The epoch on Unix and POSIX systems is 1970-01-01 00:00:00 UTC. See
also "GMT" and "UTC."
Escape Sequences
A special sequence of characters used for describing nonprinting
characters, such as '\n' for newline or '\033' for the ASCII ESC
(Escape) character. (Escape Sequences.)
Extension
An additional feature or change to a programming language or
utility not defined by that language's or utility's standard.
'gawk' has (too) many extensions over POSIX 'awk'.
FDL
See "Free Documentation License."
Field
When 'awk' reads an input record, it splits the record into pieces
separated by whitespace (or by a separator regexp that you can
change by setting the predefined variable 'FS'). Such pieces are
called fields. If the pieces are of fixed length, you can use the
built-in variable 'FIELDWIDTHS' to describe their lengths.

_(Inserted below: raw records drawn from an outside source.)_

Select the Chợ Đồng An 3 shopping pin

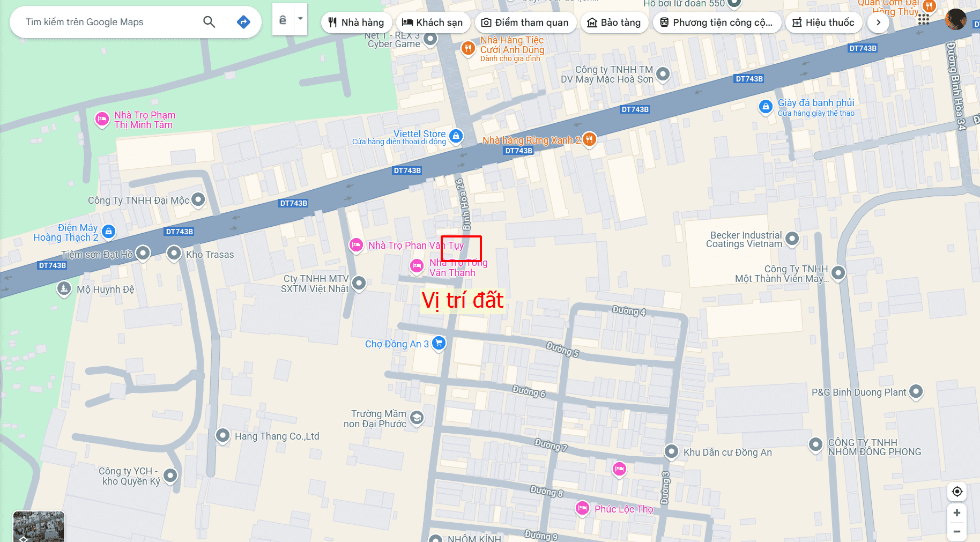(439, 343)
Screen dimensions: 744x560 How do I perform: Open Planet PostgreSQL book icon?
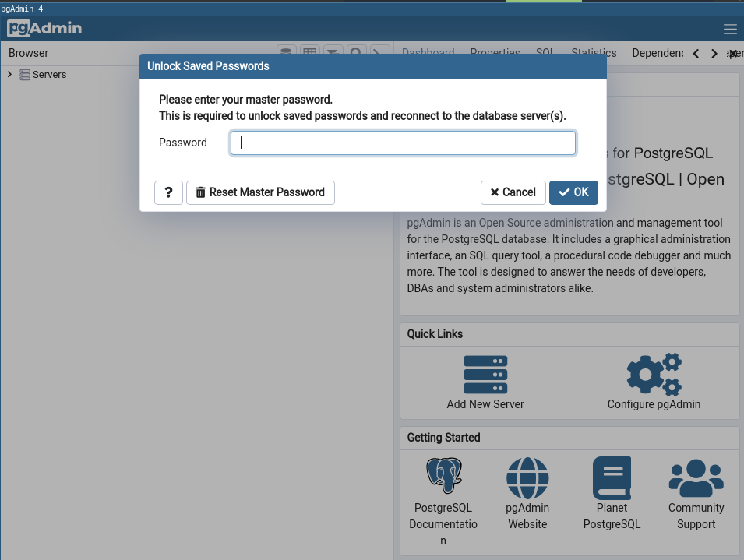click(x=612, y=477)
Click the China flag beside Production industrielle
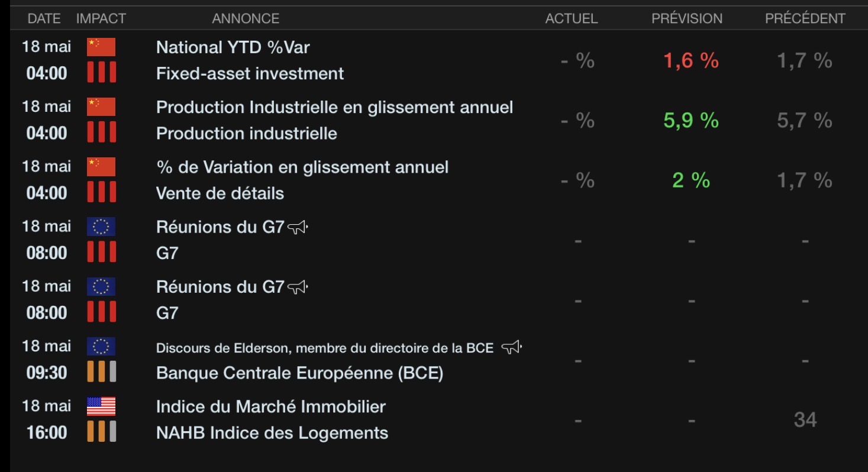 [101, 107]
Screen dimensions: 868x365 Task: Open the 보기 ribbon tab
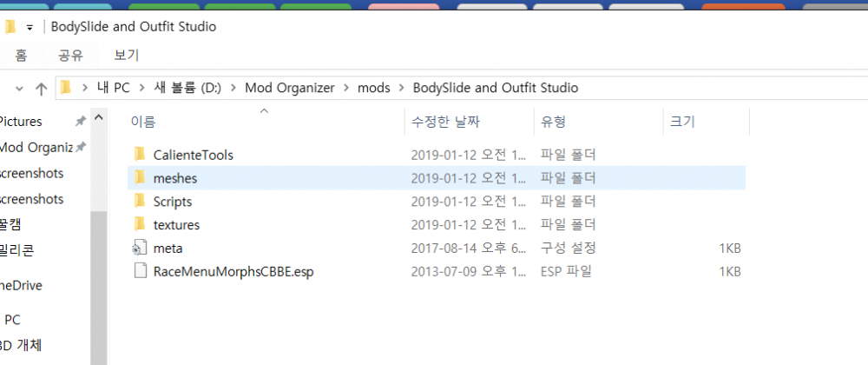[x=127, y=56]
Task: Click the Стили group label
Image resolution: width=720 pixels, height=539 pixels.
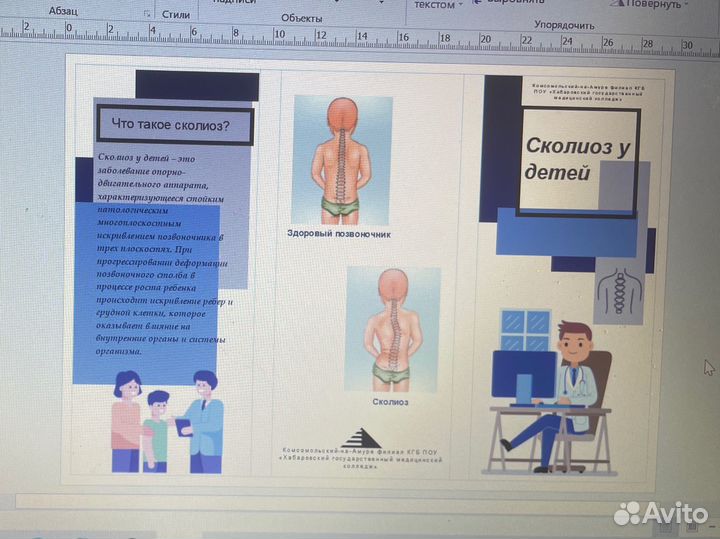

If you
wish to specify the contents of fields instead of the field
separator, you can use the predefined variable 'FPAT' to do so.

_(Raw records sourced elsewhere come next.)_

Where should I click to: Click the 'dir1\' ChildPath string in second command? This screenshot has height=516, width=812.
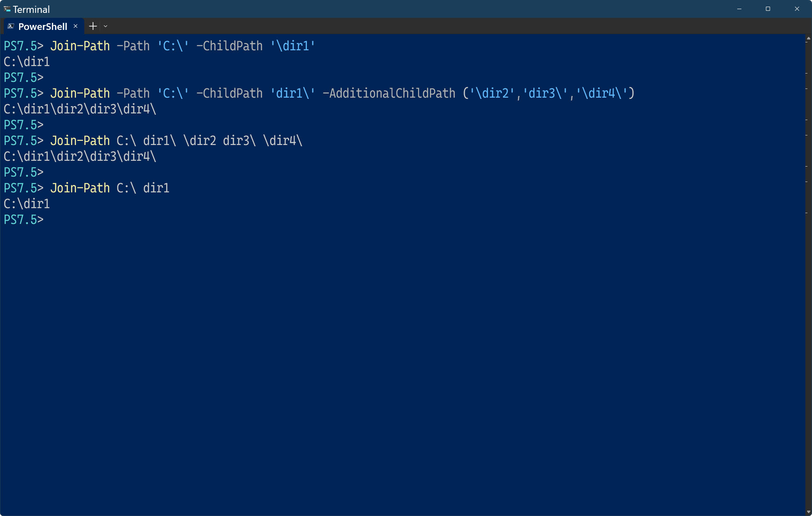click(x=292, y=93)
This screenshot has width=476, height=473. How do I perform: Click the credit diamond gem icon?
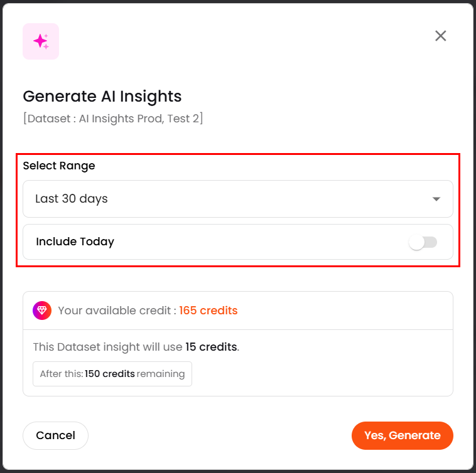(42, 311)
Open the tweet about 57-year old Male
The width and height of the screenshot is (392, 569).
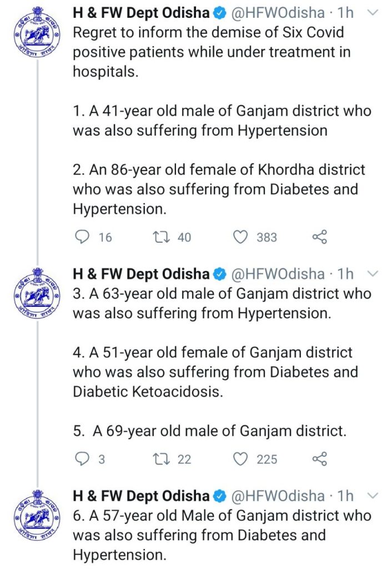coord(222,535)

DONTPRINTYET (Field Separators, Constant Size, and *noteDONTPRINTYET (Field Separators, Constant Size, and
Splitting By Content.)
Flag
A variable whose truth value indicates the existence or
nonexistence of some condition.
Floating-Point Number
Often referred to in mathematical terms as a "rational" or real
number, this is just a number that can have a fractional part. See
also "Double Precision" and "Single Precision."
Format
Format strings control the appearance of output in the 'strftime()'
and 'sprintf()' functions, and in the 'printf' statement as well.

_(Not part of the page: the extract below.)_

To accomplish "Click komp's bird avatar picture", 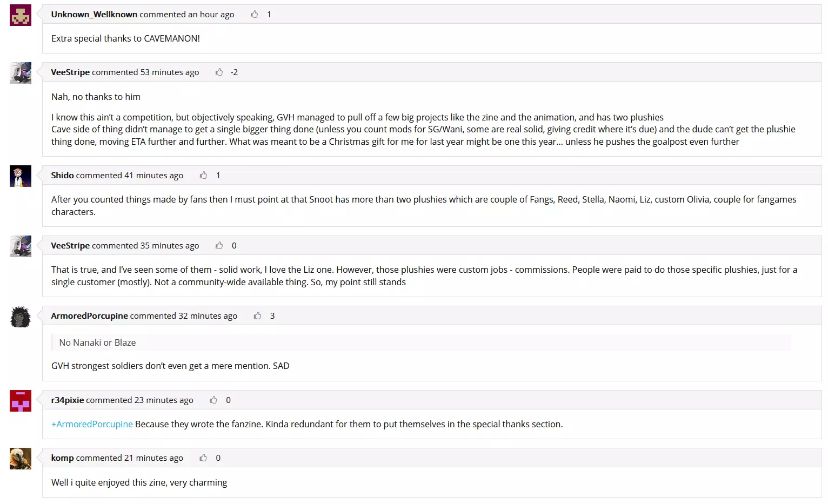I will tap(21, 459).
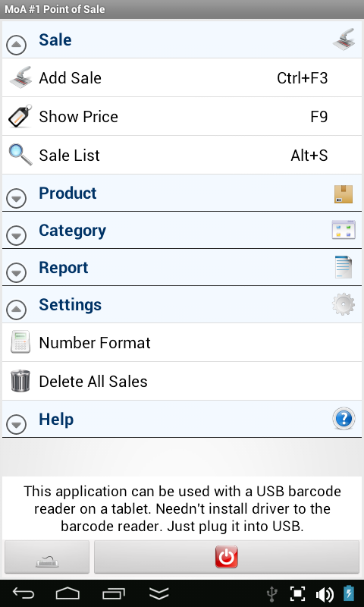364x607 pixels.
Task: Expand the Report section arrow
Action: pyautogui.click(x=17, y=273)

Also, data conversions from numbers to strings are controlled by
the format strings contained in the predefined variables 'CONVFMT'
and 'OFMT'. (Control Letters.)
Fortran
Shorthand for FORmula TRANslator, one of the first programming
languages available for scientific calculations. It was created by
John Backus, and has been available since 1957. It is still in use
today.
Free Documentation License
This document describes the terms under which this Info file is
published and may be copied. (GNU Free Documentation
License.)
Free Software Foundation
A nonprofit organization dedicated to the production and
distribution of freely distributable software. It was founded by
Richard M. Stallman, the author of the original Emacs editor. GNU
Emacs is the most widely used version of Emacs today.
FSF
See "Free Software Foundation."
Function
A part of an 'awk' program that can be invoked from every point of
the program, to perform a task. 'awk' has several built-in
functions. Users can define their own functions in every part of
the program. Function can be recursive, i.e., they may invoke
themselves. Functions. In 'gawk' it is also possible to
have functions shared among different programs, and included where
required using the '@include' directive (Include Files).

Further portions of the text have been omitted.